BACKGROUND: Subphenotypes have been identified within heterogeneous diseases such as asthma and breast cancer, with important therapeutic implications. We assessed whether subphenotypes exist within acute respiratory distress syndrome (ARDS), another heterogeneous disorder. METHODS: We used data from two ARDS randomised controlled trials (ARMA trial and ALVEOLI trial), sponsored by the National Heart, Lung, and Blood Institute. We applied latent class modelling to identify subphenotypes using clinical and biological data. We modelled data from both studies independently.

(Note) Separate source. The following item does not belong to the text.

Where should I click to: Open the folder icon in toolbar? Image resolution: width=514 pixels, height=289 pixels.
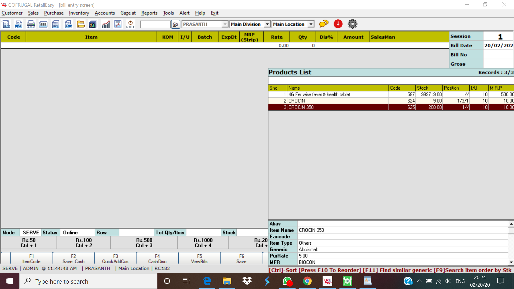coord(81,24)
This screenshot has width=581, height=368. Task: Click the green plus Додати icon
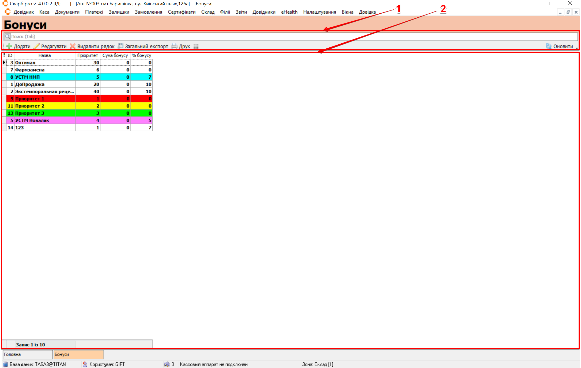pyautogui.click(x=9, y=46)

We then tested the association of subphenotypes with clinical outcomes in both cohorts and with the response to positive end-expiratory pressure (PEEP) in the ALVEOLI cohort. FINDINGS: We analysed data for 1022 patients: 473 in the ARMA cohort and 549 in the ALVEOLI cohort. Independent latent class models indicated that a two-class (ie, two subphenotype) model was the best fit for both cohorts. In both cohorts, we identified a hyperinflammatory subphenotype (phenotype 2) that was characterised by higher plasma concentrations of inflammatory biomarkers, a higher prevalence of vasopressor use, lower serum bicarbonate concentrations, and a higher prevalence of sepsis than phenotype 1. Participants in phenotype 2 had higher mortality and fewer ventilator-free days and organ failure-free days in both cohorts than did those in phenotype 1 (p<0·007 for all). In the ALVEOLI cohort, the effects of ventilation strategy (high PEEP vs low PEEP) on mortality, ventilator-free days and organ failure-free days differed by phenotype (p=0·049 for mortality, p=0·018 for ventilator-free days, p=0·003 for organ-failure-free days). INTERPRETATION: We have identified two subphenotypes within ARDS, one of which is categorised by more severe inflammation, shock, and metabolic acidosis and by worse clinical outcomes. Response to treatment in a randomised trial of PEEP strategies differed on the basis of subphenotype. Identification of ARDS subphenotypes might be useful in selecting patients for future clinical trials. FUNDING: National Institutes of Health.